Julian Herbert writes about everything. From crack addicts to gangsters to zombies to finding a pastry on the train and wondering whether or not to eat it, all of these stories are very interesting, have a surreal quality to them, and are very entertaining. Reading about his life and some of his interviews, he is versatile, writes everything, in every genre, and feels like no one should limit what they write. In an interview from November 3, 2020 in The Southwest Review, Herbert states:
“One of my favorite descriptions in sport is something said about the Dutch soccer squad during the 1974 World Cup: “They all defend and they all attack.” In Mexico sportswriters called the team The Clockwork Orange. They used to say that they played “Total Soccer.” I’d like to be able to write literature in that way, not thinking too much about genres (or my position on the field), but trying to do everything at the same time, as writers did in Rabelais’s day.”

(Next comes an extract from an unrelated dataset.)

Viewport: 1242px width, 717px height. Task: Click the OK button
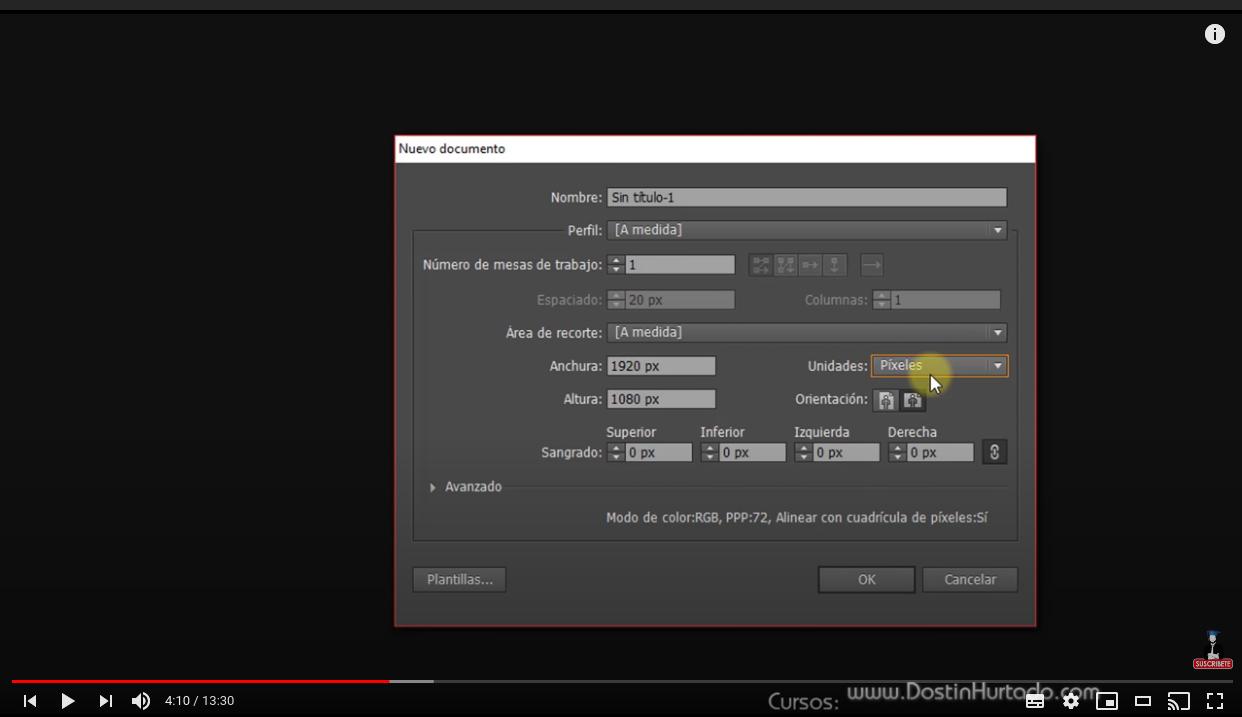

This philosophy is really apparent in Bring Me The Head of Quentin Tarantino. This is one of those short story collections where you do not know what is coming next because there is so much variety. The title story, the longest by far in the book, is a little over 60 pages. “Z” the story about the man who is living with zombies and has one for a “psychoanalyst” is 10 pages. The story before that is 4 pages. What I love most about this collection is that he also knows when to stop a story, right at the point where the reader is settling in and is ready for more. Every story in this collection is masterful, and with so many different themes and varieties, it makes me think about some of his other books and how I feel like he might be one of the best living Latin American authors.